If you haven't realized it by now, Halloween is less than a week away. All the carved pumpkins, skeleton decorations hanging on doors and the dominance of "Friday the 13th" and "Halloween" movies on AMC should have been a dead givaway.

So, with Oct. 31 and all of those horror classics fresh on my mind, it got me thinking a lot about moments in sports of the last year that were downright scary. It also drew a few similarities that were amazingly spooky.

It got me thinking about the sports world being taken over by "Tebow Mania." Every week, there was intense analysis before and after the games all centered around Tim Tebow.

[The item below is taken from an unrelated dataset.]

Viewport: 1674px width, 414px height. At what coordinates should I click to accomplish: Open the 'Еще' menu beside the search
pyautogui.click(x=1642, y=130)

What would he do? Is he really a quarterback? Can he be a starter in the league? Those were the questions asked repeatedly all day, every day.

Every morning, ESPN personality Skip Bayless was on "First Take" pounding the table with his fist and praising Tebow with enough rhetoric and hyperbole that he could easily be mistaken for Tebow's dad.

And with Tebow now with the Jets as a backup, people still can't stop talking about him. All of the media hysteria reminds me of the horror classic "Scanners." With every Tebow story that piles up, my head feels like it's on the verge of exploding.

I felt similar during the replacement ref debacle on Monday Night Football when they robbed the Packers of a win. They ruled that Seahawks receiver Golden Tate caught a touchdown as time expired when it was obvious the Packers' M.D. Jennings picked the ball off.

After seeing such a horrendous call, my head starting spinning like Linda Blair in "The Exorcist."

And in college football, this year's West Virginia vs. Baylor game turned out to be a offensive bloodbath. The two teams combined for 133 points and 1,507 yards. Geno Smith alone threw for a ludicrous 656 yards and eight touchdowns.

I think the film of that game will become like the infamous cursed videotape in the 2002 movie "The Ring." Defensive coordinators will refuse to watch it; the horror and carnage of it will be too much to bear.

I thought about "An American Werewolf in London." That's the story of a young American lad that goes to London, turns into a lycanthrope and terrorizes the city.

It kind of reminds me of how American Michael Phelps went there for the Summer Olympics and took over the city and the competition. He won four more gold medals--giving him the most ever by any Olympic athlete with 18.

I think of a plethora of classic horror movies when thinking about the Giants team that won the Super Bowl earlier this year.

First, I think of "Return of the Living Dead." That's what the Giants' championship dreams were at one point of the season: dead. They were 6-6 and pretty fresh off of a 49-24 beatdown handed to them by the Saints.

But, just like their 2007 Super Bowl year , they rose from the grave--winning three of their next four. And in the playoffs, they rolled the Falcons, beat the 15-1 Packers in Lambeau, beat the 13-3 49ers in San Fran' and beat the Tom Brady-led Patriots in the Super Bowl.

And head coach Tom Coughlin keeps reminding me of Michael Myers and Jason Voorhees. Every time you think he's done, he just keeps coming back.

For my last case of sports and horror movie parallels, I go to a horrifying and heinous scene that took place on the night of Jan. 9: the BCS Championship Game.

After a season for the ages, LSU came out flat, unprepared and uninspired. As a result, the all-time great regular season they had became all for naught as they were embarrassed by Alabama 21-0.

Watching the offense only cross mid-field once, get five first downs and only gain 92 total yards truly made me feel like I was in "Saw." That's because the sight of that offensive output made me want to cut off my own foot in a loud scream of pain. I don't think I was the only one.

Either way, keep watching those sports and horror classics, and have a great, safe Halloween.